I don't know how long I raved like that, but there's one thing I'm sure of: at that moment, the moment I turned it into an act, I lost my ability to go wholeheartedly berserk. (Is that what Lola meant when she said, “Those who use emotion to make other people feel lose it for themselves”?)

“Wait a minute!” shouted Dad through the clouds of my theatrical fury. “Why do you say it wasn't a kidnapping?”

He sounded less sure of himself. Maybe my act had worked, after all.

“It's the truth!” I stamped my foot, but a little less vehemently, the kind of stamping that could start negotiations. “I went with him of my own free will! He didn't kidnap me!”

“What do you mean? Explain!”

“It all started with a mistake,” I said. “I got into the wrong train compartment for the game you arranged.”

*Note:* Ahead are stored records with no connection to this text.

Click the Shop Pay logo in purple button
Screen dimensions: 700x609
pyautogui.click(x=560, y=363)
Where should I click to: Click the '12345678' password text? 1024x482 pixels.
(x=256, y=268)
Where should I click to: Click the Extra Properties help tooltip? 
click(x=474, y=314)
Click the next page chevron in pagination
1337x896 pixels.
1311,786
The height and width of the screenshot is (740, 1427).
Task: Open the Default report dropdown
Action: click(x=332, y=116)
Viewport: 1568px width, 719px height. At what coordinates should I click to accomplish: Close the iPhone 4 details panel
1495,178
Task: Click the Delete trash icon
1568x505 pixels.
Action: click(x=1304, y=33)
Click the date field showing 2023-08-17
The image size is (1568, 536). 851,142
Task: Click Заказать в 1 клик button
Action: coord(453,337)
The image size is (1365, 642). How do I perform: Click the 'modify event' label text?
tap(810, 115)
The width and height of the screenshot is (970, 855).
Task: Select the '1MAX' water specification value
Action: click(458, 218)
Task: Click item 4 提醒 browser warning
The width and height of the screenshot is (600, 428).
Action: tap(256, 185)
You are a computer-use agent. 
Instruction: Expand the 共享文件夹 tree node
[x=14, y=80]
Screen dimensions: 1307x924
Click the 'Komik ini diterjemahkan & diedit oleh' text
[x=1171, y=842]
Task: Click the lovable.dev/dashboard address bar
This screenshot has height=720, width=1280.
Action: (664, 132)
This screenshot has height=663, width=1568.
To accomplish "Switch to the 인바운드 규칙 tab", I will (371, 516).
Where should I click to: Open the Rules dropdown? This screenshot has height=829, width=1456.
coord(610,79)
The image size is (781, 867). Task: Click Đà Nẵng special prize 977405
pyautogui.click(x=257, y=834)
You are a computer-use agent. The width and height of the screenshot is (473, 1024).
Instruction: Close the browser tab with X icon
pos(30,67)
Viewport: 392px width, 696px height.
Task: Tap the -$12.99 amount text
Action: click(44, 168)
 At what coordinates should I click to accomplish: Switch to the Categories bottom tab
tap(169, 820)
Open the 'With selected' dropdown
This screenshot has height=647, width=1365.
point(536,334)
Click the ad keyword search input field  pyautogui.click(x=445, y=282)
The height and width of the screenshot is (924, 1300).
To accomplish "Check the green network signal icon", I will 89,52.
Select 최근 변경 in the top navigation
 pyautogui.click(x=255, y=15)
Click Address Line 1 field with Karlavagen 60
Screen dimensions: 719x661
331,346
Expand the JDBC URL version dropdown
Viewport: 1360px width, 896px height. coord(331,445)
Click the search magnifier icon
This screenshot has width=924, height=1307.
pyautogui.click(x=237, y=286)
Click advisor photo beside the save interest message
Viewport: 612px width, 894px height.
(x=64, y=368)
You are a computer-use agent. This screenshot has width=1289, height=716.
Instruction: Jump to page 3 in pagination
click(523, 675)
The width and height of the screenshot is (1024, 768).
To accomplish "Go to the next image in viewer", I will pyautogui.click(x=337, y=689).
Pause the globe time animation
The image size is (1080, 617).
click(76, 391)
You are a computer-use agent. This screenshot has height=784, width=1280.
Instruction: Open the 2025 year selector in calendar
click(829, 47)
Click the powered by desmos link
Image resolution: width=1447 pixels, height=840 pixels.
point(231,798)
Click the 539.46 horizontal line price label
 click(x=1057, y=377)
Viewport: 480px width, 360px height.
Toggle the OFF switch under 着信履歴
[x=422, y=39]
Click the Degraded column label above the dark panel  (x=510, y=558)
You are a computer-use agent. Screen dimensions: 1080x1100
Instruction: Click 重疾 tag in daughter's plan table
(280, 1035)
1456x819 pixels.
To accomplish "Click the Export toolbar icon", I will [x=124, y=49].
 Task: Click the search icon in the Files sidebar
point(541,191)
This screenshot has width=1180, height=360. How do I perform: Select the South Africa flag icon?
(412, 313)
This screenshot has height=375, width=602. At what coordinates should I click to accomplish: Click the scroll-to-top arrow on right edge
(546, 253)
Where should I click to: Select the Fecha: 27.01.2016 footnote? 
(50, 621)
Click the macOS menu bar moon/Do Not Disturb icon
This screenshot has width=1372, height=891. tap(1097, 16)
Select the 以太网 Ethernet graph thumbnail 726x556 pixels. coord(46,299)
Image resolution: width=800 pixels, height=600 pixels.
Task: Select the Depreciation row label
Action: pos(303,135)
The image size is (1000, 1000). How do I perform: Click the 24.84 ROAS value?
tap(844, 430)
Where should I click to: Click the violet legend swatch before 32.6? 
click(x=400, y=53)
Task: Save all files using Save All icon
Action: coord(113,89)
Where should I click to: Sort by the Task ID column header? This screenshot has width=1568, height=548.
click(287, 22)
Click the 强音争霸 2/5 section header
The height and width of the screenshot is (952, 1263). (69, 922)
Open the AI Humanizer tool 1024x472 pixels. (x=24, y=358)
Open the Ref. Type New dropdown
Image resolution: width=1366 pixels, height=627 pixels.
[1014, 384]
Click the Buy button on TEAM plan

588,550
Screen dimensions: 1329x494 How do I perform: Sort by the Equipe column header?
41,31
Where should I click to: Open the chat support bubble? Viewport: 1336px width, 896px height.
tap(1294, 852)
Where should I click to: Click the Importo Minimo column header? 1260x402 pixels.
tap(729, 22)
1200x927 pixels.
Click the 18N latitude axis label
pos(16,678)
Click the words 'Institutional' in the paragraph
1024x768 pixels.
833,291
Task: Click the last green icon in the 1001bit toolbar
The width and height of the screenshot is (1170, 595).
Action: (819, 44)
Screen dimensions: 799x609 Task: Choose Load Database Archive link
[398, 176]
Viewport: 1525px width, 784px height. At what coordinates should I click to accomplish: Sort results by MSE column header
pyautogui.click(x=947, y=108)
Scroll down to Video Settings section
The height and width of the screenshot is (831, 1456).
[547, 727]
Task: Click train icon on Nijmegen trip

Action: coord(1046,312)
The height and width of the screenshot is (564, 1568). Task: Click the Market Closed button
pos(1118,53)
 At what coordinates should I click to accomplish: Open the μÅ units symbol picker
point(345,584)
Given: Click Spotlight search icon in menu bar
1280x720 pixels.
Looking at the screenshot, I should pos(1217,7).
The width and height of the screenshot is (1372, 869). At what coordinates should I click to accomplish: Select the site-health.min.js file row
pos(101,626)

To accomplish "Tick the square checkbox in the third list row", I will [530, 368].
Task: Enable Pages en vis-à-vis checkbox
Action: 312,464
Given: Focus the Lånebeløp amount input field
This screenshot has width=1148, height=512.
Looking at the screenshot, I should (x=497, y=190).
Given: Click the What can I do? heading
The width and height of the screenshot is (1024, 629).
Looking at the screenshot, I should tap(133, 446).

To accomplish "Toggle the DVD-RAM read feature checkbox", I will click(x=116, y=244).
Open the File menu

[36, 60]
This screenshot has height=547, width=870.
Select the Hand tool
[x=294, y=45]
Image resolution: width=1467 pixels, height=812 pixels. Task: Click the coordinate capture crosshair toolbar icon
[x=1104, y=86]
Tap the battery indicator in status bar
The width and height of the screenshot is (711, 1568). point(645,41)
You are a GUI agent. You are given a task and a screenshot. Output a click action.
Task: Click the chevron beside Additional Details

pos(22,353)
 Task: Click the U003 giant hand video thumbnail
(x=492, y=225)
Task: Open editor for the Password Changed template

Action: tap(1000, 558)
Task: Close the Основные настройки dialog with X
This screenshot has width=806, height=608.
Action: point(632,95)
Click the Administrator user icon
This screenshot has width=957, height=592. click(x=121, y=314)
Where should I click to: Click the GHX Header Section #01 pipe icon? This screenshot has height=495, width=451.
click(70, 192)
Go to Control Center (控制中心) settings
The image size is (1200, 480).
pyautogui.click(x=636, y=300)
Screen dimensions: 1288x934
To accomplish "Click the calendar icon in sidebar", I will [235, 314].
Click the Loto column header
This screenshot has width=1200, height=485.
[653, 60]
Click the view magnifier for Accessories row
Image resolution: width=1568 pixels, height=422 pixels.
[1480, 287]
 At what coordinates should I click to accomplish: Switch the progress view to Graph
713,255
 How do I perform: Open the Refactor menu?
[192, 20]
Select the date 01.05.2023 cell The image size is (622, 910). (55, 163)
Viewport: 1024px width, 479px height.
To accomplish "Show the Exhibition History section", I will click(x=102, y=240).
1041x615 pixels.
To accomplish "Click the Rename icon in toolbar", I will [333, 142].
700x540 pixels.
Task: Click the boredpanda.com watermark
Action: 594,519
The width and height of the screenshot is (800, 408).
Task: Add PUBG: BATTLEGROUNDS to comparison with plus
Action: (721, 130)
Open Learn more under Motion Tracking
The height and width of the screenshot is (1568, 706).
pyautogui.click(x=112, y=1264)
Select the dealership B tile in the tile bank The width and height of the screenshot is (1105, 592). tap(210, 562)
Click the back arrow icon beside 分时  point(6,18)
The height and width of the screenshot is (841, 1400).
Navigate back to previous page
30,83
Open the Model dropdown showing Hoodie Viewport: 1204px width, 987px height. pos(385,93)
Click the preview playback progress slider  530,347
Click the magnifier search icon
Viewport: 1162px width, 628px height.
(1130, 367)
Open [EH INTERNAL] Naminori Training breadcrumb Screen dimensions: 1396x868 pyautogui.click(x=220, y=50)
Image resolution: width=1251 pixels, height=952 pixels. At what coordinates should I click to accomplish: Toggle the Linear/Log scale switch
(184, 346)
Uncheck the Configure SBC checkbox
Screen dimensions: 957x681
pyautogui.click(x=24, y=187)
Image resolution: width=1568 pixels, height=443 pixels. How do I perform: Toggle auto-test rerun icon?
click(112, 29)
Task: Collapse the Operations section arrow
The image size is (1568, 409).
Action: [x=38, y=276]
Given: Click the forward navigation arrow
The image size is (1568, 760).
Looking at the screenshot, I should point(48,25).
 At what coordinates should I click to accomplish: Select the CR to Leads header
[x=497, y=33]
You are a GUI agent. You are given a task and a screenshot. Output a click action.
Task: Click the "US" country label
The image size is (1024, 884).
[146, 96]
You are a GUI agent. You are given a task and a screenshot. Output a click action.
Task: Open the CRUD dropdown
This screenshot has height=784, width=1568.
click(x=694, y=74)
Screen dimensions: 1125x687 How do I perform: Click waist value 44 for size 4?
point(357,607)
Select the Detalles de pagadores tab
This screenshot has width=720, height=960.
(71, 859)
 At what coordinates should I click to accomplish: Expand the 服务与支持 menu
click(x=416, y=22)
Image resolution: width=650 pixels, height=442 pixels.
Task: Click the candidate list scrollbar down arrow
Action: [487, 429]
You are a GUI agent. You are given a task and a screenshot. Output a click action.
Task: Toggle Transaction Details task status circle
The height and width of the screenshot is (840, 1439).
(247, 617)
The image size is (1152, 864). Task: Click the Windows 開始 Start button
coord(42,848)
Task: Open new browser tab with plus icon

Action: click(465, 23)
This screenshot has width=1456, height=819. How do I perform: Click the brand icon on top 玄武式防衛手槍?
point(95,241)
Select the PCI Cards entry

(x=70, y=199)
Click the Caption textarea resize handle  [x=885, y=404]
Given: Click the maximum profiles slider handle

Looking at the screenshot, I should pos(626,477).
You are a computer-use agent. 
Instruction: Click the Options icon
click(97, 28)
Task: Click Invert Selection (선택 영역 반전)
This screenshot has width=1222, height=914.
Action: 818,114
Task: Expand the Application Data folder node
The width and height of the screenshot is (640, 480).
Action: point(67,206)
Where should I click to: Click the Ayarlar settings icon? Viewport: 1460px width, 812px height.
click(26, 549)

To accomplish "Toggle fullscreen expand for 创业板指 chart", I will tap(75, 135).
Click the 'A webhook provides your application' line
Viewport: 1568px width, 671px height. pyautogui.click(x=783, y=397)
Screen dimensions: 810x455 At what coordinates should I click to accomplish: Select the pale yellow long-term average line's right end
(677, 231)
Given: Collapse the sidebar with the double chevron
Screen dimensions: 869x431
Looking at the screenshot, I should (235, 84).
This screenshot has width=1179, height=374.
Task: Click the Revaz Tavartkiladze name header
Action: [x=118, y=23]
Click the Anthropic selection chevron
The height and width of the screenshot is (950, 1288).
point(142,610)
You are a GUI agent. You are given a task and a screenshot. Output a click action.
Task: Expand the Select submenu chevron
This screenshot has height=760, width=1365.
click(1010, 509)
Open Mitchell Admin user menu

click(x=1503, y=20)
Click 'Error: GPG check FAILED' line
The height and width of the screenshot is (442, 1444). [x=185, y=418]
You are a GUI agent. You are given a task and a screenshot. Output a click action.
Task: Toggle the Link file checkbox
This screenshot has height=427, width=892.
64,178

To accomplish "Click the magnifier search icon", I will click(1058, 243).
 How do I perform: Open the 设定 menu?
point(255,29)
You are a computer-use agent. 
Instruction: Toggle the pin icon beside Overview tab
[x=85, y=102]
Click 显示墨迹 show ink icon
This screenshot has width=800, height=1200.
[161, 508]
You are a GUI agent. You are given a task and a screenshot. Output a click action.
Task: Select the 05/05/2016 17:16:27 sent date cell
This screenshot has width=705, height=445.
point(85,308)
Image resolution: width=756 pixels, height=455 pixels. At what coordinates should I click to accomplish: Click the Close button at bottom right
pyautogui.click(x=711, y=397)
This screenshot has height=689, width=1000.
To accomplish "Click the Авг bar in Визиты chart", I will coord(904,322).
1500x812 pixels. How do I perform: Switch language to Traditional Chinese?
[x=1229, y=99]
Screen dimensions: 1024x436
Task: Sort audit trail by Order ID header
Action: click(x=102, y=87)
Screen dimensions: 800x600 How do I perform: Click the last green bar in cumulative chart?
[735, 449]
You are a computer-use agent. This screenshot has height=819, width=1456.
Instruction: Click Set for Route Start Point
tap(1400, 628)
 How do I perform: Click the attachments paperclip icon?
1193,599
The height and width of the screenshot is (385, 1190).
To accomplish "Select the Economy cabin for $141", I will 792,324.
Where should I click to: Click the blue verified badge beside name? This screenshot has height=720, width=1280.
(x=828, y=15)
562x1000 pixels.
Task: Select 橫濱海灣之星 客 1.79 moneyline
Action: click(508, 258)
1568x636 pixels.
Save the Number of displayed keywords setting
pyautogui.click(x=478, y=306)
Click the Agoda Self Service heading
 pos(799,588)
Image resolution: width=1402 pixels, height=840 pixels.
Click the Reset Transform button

Dad was listening morosely. “And what the hell was he doing on the train?” he said, tracing a circle of disdain around Felix with his gun.

Felix, who until that moment had been crouching as though frozen in mid-flight, now slowly stood up, relaxed his tense muscles, smoothed down his hair, and said sweetly to Dad, “What is problem, Mr. Father? I only want to look at him, what is wrong with that? Maybe he is not my grandson.”

I was shocked when he smiled like that and pointed broadly at me
as though showing off his own creation, because I realized how much he had managed to change me and distance me from Dad in only a few days. And maybe this was his greatest revenge.